Task directions. Copy the talk listing on synaptic dysfunction and neurodevelopmental disorders below word for word, from the speaker line through the end of the abstract.

Text segment.
- Opening Delimiter -

Katherine Roche, NINDS, National Institutes of Health, USA

Title

Synaptic dysfunction and neurodevelopmental disorders: insights from rare variants

Abstract

Neocortical networks must generate and maintain stable activity patterns despite perturbations induced by learning and experience- dependent plasticity. There is abundant theoretical and experimental evidence that network stability is achieved through homeostatic plasticity mechanisms that adjust synaptic and neuronal properties to stabilize some measure of average activity, and this process has been extensively studied in primary visual cortex (V1), where chronic visual deprivation induces an initial drop in activity and ensemble average firing rates (FRs), but over time activity is restored to baseline despite continued deprivation. Here I discuss recent work from the lab in which we followed this FR homeostasis in individual V1 neurons in freely behaving animals during a prolonged visual deprivation/eye-reopening paradigm. We find that - when FRs are perturbed by manipulating sensory experience - over time they return precisely to a cell-autonomous set-point.   Finally, we find that homeostatic plasticity depends critically on normal levels of Shank3 (which is strongly associated with human Autism and intellectual disability), and is gated by changes in Shank3 phosphorylation. Loss of Shank3 in rodent models results in a breakdown of FRH within V1, and disrupts vision-dependent learning. These data suggest that loss of homeostatic plasticity is one primary cause of circuit disregulation in rodent models of Autism Spectrum Disorder. Together these studies illuminate the role of stabilizing plasticity mechanisms in the ability of neocortical circuits to recover robust function following challenges to their excitability through altered sensory experience and learning.

- Closing Delimiter -

Data shown.
- Opening Delimiter -

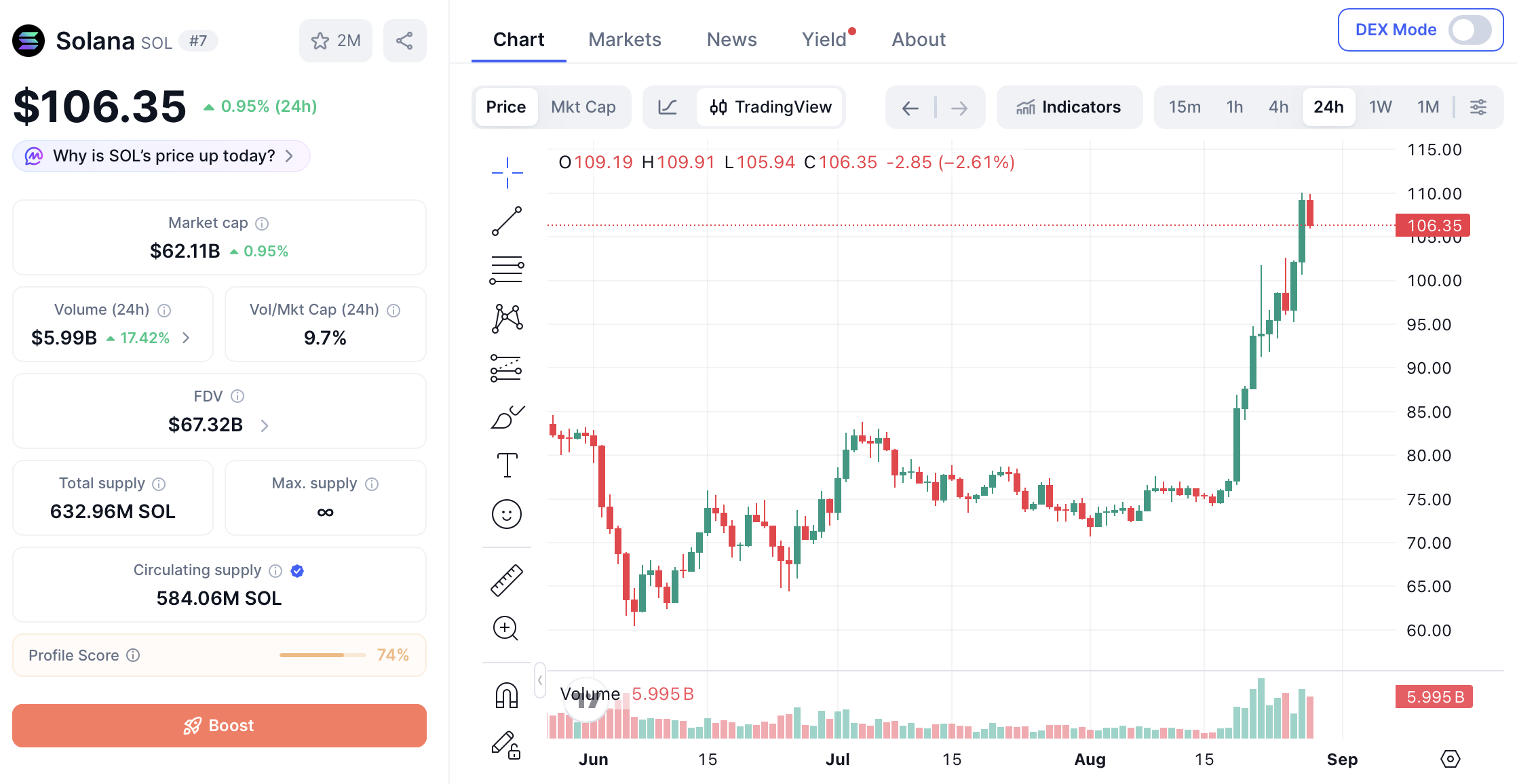
Task: Click the Profile Score progress bar
Action: pos(322,655)
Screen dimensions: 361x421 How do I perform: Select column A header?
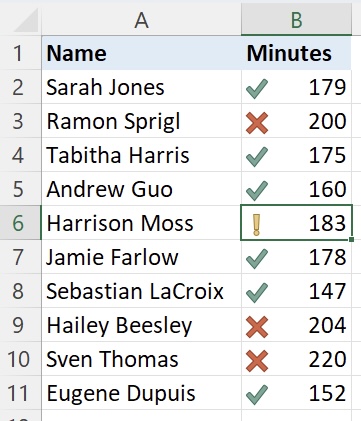coord(141,19)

- Closing Delimiter -

Your solution.
Katherine Roche, NINDS, National Institutes of Health, USA

Title

Synaptic dysfunction and neurodevelopmental disorders: insights from rare variants

Abstract

Neocortical networks must generate and maintain stable activity patterns despite perturbations induced by learning and experience- dependent plasticity. There is abundant theoretical and experimental evidence that network stability is achieved through homeostatic plasticity mechanisms that adjust synaptic and neuronal properties to stabilize some measure of average activity, and this process has been extensively studied in primary visual cortex (V1), where chronic visual deprivation induces an initial drop in activity and ensemble average firing rates (FRs), but over time activity is restored to baseline despite continued deprivation. Here I discuss recent work from the lab in which we followed this FR homeostasis in individual V1 neurons in freely behaving animals during a prolonged visual deprivation/eye-reopening paradigm. We find that - when FRs are perturbed by manipulating sensory experience - over time they return precisely to a cell-autonomous set-point.   Finally, we find that homeostatic plasticity depends critically on normal levels of Shank3 (which is strongly associated with human Autism and intellectual disability), and is gated by changes in Shank3 phosphorylation. Loss of Shank3 in rodent models results in a breakdown of FRH within V1, and disrupts vision-dependent learning. These data suggest that loss of homeostatic plasticity is one primary cause of circuit disregulation in rodent models of Autism Spectrum Disorder. Together these studies illuminate the role of stabilizing plasticity mechanisms in the ability of neocortical circuits to recover robust function following challenges to their excitability through altered sensory experience and learning.